La traiettoria verso una maggiore sostenibilità e circolarità delle produzioni tessili è peraltro favorita all’introduzione dell’obbligo di raccolta differenziata dei tessuti, già partita in Italia e di prossima applicazione nel resto dell’Unione Europea. “Si assisterà – spiega la ricerca – a un aumento dei quantitativi di rifiuti da trattare e gestire e ne cambierà anche il mix con l’ampliamento dell’incidenza dei rifiuti di peggiore qualità e privi di valore. In questo contesto la capacità di recuperare materia in una logica fiber to fiber (come dire: riciclo una fibra per ricavare un’altra fibra) diventerà fondamentale”.
La locomotiva della bioeconomia non è ancora italiana, bensì tedesca
Gli ottimi risultati che ultimante si sono registrati in Italia non sono però gli unici visti in Europa, a dimostrazione che la bioeconomia è destinata a diventare uno dei fattori di competitività dell’intero sistema economico. Anche negli altri Paesi europei considerati nel rapporto (Francia, Germania e Spagna), la bioeconomia ha registrato nel 2022 una sensibile crescita.
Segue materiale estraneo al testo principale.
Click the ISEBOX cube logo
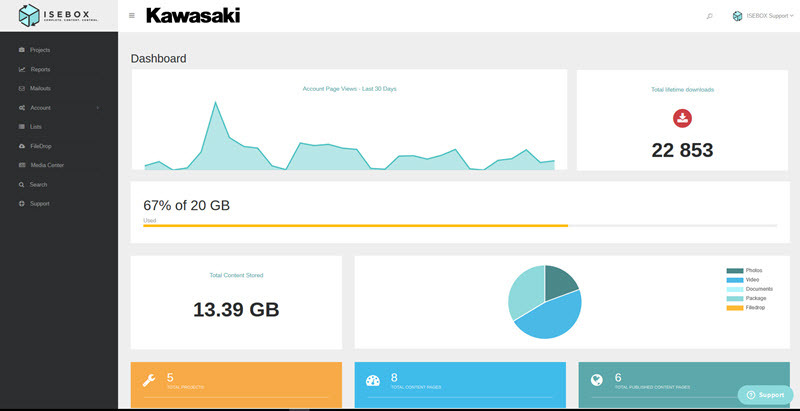 (30, 15)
Complessivamente, nei 4 Paesi oggetto della ricerca, ha generato l’anno scorso un output di circa 1.740 miliardi di euro, occupando oltre 7,6 milioni di persone.
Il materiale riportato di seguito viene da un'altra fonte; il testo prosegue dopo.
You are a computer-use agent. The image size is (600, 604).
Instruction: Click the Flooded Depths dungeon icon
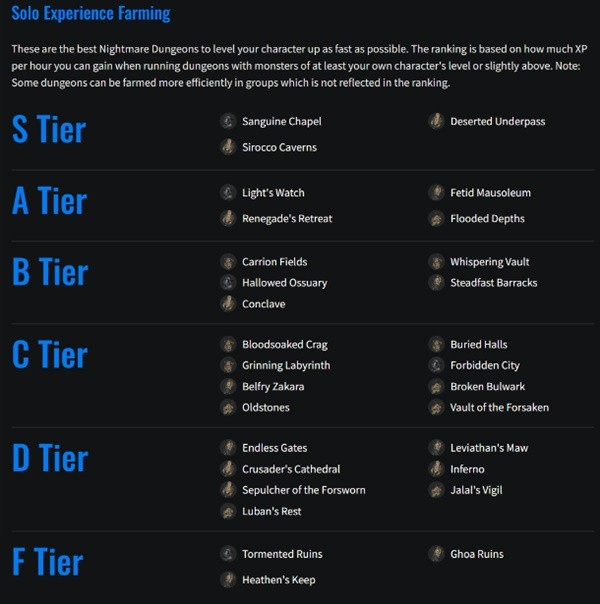[x=436, y=219]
In termini assoluti, fa notizia il valore della bioeconomia tedesca, che si colloca al primo posto per valore della produzione (583,3 miliardi di euro) e per numero di occupati (2,2 milioni di persone). Al secondo posto, troviamo la Francia, con (452 miliardi di euro), seguita da Italia (415,3 miliardi) e Spagna (289,2 miliardi). Il nostro Paese, in ogni caso, si posiziona al terzo posto per valore della produzione e al secondo per occupazione, seguita da Francia (1,9 milioni) e Spagna (1,6 milioni).